> _What to work on_: Could you restate every line of the data word for word?

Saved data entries
..............................

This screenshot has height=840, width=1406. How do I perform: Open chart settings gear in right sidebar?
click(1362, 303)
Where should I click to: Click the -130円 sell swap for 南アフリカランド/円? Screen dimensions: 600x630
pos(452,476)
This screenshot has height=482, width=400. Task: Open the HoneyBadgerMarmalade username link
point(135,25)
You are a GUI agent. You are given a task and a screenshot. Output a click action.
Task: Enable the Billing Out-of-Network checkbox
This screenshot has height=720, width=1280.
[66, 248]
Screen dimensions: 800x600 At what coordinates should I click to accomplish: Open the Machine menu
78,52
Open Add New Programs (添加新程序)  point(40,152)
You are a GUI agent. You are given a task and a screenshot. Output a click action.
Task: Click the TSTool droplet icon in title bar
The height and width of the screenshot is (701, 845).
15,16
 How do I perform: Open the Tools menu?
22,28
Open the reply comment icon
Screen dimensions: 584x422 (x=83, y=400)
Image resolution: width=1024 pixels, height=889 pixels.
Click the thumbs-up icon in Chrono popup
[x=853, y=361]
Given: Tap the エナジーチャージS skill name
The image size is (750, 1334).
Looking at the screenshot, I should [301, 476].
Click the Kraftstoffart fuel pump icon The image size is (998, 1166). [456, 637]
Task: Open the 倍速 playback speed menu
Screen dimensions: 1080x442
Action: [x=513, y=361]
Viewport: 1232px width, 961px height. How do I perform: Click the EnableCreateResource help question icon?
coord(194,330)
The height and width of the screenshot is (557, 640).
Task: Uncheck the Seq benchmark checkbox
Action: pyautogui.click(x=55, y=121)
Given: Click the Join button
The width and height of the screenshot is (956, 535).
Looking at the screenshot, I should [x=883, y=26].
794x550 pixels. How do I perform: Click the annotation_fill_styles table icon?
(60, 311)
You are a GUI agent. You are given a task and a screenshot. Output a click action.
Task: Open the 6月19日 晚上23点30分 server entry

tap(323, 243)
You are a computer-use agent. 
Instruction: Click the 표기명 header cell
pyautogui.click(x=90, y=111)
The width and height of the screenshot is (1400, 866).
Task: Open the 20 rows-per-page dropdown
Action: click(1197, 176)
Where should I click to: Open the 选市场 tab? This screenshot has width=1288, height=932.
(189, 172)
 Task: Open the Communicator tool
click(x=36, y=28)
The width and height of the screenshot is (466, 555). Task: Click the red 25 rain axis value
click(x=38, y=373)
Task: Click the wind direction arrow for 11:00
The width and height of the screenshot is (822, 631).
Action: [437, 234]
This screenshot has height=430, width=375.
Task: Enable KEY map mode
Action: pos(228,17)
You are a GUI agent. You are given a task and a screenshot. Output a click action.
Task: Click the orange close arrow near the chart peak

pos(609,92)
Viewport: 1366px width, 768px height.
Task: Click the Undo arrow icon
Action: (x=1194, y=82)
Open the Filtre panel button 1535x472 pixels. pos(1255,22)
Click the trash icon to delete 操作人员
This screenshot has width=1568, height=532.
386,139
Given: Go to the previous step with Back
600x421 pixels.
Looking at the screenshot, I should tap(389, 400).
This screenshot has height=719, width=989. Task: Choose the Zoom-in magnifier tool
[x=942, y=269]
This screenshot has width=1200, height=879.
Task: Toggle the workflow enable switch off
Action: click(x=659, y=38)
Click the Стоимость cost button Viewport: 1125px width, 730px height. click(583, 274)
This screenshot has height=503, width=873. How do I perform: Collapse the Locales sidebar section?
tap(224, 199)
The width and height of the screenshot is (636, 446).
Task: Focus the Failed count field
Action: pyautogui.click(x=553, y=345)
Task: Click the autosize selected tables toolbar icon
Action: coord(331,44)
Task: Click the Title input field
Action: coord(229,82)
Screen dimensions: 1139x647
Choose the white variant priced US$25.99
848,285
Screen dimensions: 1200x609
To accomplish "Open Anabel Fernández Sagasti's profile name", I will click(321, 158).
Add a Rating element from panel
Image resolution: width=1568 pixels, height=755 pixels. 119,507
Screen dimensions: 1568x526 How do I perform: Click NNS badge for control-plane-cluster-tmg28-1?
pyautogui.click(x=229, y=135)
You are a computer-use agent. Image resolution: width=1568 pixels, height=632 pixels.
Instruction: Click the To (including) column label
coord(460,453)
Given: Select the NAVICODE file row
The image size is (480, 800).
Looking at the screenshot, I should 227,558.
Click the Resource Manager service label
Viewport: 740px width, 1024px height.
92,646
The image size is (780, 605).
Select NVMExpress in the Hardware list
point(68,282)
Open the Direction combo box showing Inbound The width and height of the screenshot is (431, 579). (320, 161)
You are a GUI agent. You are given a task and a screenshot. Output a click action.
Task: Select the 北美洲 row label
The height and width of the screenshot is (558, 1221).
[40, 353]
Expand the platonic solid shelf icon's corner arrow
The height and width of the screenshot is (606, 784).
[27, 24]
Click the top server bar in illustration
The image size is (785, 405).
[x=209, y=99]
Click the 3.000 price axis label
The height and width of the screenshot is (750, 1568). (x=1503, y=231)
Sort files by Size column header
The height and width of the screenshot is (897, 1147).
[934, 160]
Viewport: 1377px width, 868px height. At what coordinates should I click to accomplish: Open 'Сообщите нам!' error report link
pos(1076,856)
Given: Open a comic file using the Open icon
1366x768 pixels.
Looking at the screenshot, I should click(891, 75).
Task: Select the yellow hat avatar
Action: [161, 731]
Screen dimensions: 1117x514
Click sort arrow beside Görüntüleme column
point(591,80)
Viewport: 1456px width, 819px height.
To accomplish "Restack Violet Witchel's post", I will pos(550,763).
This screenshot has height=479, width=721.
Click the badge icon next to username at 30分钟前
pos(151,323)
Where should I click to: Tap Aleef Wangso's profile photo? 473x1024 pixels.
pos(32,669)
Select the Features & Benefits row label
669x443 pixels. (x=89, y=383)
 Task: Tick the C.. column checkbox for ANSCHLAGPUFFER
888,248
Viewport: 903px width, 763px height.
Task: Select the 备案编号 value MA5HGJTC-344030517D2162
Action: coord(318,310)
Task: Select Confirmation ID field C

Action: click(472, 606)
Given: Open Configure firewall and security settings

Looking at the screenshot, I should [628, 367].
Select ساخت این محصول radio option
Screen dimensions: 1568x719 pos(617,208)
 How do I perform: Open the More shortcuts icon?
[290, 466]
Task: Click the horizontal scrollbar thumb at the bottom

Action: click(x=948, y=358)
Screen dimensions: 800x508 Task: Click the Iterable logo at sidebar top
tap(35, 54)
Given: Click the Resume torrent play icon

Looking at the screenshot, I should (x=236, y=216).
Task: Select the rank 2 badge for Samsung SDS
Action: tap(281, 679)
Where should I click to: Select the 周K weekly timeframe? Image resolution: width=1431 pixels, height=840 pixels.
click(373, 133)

..............................

> _Response to the exercise_:
This screenshot has height=840, width=1406. How do I perform: Open chart settings gear in right sidebar?
click(1362, 303)
Where should I click to: Click the -130円 sell swap for 南アフリカランド/円? Screen dimensions: 600x630
pos(452,476)
This screenshot has height=482, width=400. Task: Open the HoneyBadgerMarmalade username link
point(135,25)
You are a GUI agent. You are given a task and a screenshot. Output a click action.
Task: Enable the Billing Out-of-Network checkbox
This screenshot has height=720, width=1280.
[66, 248]
Screen dimensions: 800x600 At what coordinates should I click to accomplish: Open the Machine menu
78,52
Open Add New Programs (添加新程序)  point(40,152)
You are a GUI agent. You are given a task and a screenshot. Output a click action.
Task: Click the TSTool droplet icon in title bar
The height and width of the screenshot is (701, 845).
15,16
 How do I perform: Open the Tools menu?
22,28
Open the reply comment icon
Screen dimensions: 584x422 (x=83, y=400)
Image resolution: width=1024 pixels, height=889 pixels.
Click the thumbs-up icon in Chrono popup
[x=853, y=361]
Given: Tap the エナジーチャージS skill name
The image size is (750, 1334).
Looking at the screenshot, I should [301, 476].
Click the Kraftstoffart fuel pump icon The image size is (998, 1166). [456, 637]
Task: Open the 倍速 playback speed menu
Screen dimensions: 1080x442
Action: [x=513, y=361]
Viewport: 1232px width, 961px height. How do I perform: Click the EnableCreateResource help question icon?
coord(194,330)
The height and width of the screenshot is (557, 640).
Task: Uncheck the Seq benchmark checkbox
Action: pyautogui.click(x=55, y=121)
Given: Click the Join button
The width and height of the screenshot is (956, 535).
Looking at the screenshot, I should [x=883, y=26].
794x550 pixels. How do I perform: Click the annotation_fill_styles table icon?
(60, 311)
You are a GUI agent. You are given a task and a screenshot. Output a click action.
Task: Open the 6月19日 晚上23点30分 server entry

tap(323, 243)
You are a computer-use agent. 
Instruction: Click the 표기명 header cell
pyautogui.click(x=90, y=111)
The width and height of the screenshot is (1400, 866).
Task: Open the 20 rows-per-page dropdown
Action: click(1197, 176)
Where should I click to: Open the 选市场 tab? This screenshot has width=1288, height=932.
(189, 172)
 Task: Open the Communicator tool
click(x=36, y=28)
The width and height of the screenshot is (466, 555). Task: Click the red 25 rain axis value
click(x=38, y=373)
Task: Click the wind direction arrow for 11:00
The width and height of the screenshot is (822, 631).
Action: [437, 234]
This screenshot has height=430, width=375.
Task: Enable KEY map mode
Action: pos(228,17)
You are a GUI agent. You are given a task and a screenshot. Output a click action.
Task: Click the orange close arrow near the chart peak

pos(609,92)
Viewport: 1366px width, 768px height.
Task: Click the Undo arrow icon
Action: (x=1194, y=82)
Open the Filtre panel button 1535x472 pixels. pos(1255,22)
Click the trash icon to delete 操作人员
This screenshot has width=1568, height=532.
386,139
Given: Go to the previous step with Back
600x421 pixels.
Looking at the screenshot, I should tap(389, 400).
This screenshot has height=719, width=989. Task: Choose the Zoom-in magnifier tool
[x=942, y=269]
This screenshot has width=1200, height=879.
Task: Toggle the workflow enable switch off
Action: click(x=659, y=38)
Click the Стоимость cost button Viewport: 1125px width, 730px height. click(583, 274)
This screenshot has height=503, width=873. How do I perform: Collapse the Locales sidebar section?
tap(224, 199)
The width and height of the screenshot is (636, 446).
Task: Focus the Failed count field
Action: pyautogui.click(x=553, y=345)
Task: Click the autosize selected tables toolbar icon
Action: coord(331,44)
Task: Click the Title input field
Action: coord(229,82)
Screen dimensions: 1139x647
Choose the white variant priced US$25.99
848,285
Screen dimensions: 1200x609
To accomplish "Open Anabel Fernández Sagasti's profile name", I will click(321, 158).
Add a Rating element from panel
Image resolution: width=1568 pixels, height=755 pixels. 119,507
Screen dimensions: 1568x526 How do I perform: Click NNS badge for control-plane-cluster-tmg28-1?
pyautogui.click(x=229, y=135)
You are a computer-use agent. Image resolution: width=1568 pixels, height=632 pixels.
Instruction: Click the To (including) column label
coord(460,453)
Given: Select the NAVICODE file row
The image size is (480, 800).
Looking at the screenshot, I should 227,558.
Click the Resource Manager service label
Viewport: 740px width, 1024px height.
92,646
The image size is (780, 605).
Select NVMExpress in the Hardware list
point(68,282)
Open the Direction combo box showing Inbound The width and height of the screenshot is (431, 579). (320, 161)
You are a GUI agent. You are given a task and a screenshot. Output a click action.
Task: Select the 北美洲 row label
The height and width of the screenshot is (558, 1221).
[40, 353]
Expand the platonic solid shelf icon's corner arrow
The height and width of the screenshot is (606, 784).
[27, 24]
Click the top server bar in illustration
The image size is (785, 405).
[x=209, y=99]
Click the 3.000 price axis label
The height and width of the screenshot is (750, 1568). (x=1503, y=231)
Sort files by Size column header
The height and width of the screenshot is (897, 1147).
[934, 160]
Viewport: 1377px width, 868px height. At what coordinates should I click to accomplish: Open 'Сообщите нам!' error report link
pos(1076,856)
Given: Open a comic file using the Open icon
1366x768 pixels.
Looking at the screenshot, I should click(891, 75).
Task: Select the yellow hat avatar
Action: [161, 731]
Screen dimensions: 1117x514
Click sort arrow beside Görüntüleme column
point(591,80)
Viewport: 1456px width, 819px height.
To accomplish "Restack Violet Witchel's post", I will pos(550,763).
This screenshot has height=479, width=721.
Click the badge icon next to username at 30分钟前
pos(151,323)
Where should I click to: Tap Aleef Wangso's profile photo? 473x1024 pixels.
pos(32,669)
Select the Features & Benefits row label
669x443 pixels. (x=89, y=383)
 Task: Tick the C.. column checkbox for ANSCHLAGPUFFER
888,248
Viewport: 903px width, 763px height.
Task: Select the 备案编号 value MA5HGJTC-344030517D2162
Action: coord(318,310)
Task: Select Confirmation ID field C

Action: click(472, 606)
Given: Open Configure firewall and security settings

Looking at the screenshot, I should [628, 367].
Select ساخت این محصول radio option
Screen dimensions: 1568x719 pos(617,208)
 How do I perform: Open the More shortcuts icon?
[290, 466]
Task: Click the horizontal scrollbar thumb at the bottom

Action: click(x=948, y=358)
Screen dimensions: 800x508 Task: Click the Iterable logo at sidebar top
tap(35, 54)
Given: Click the Resume torrent play icon

Looking at the screenshot, I should (x=236, y=216).
Task: Select the rank 2 badge for Samsung SDS
Action: tap(281, 679)
Where should I click to: Select the 周K weekly timeframe? Image resolution: width=1431 pixels, height=840 pixels.
click(373, 133)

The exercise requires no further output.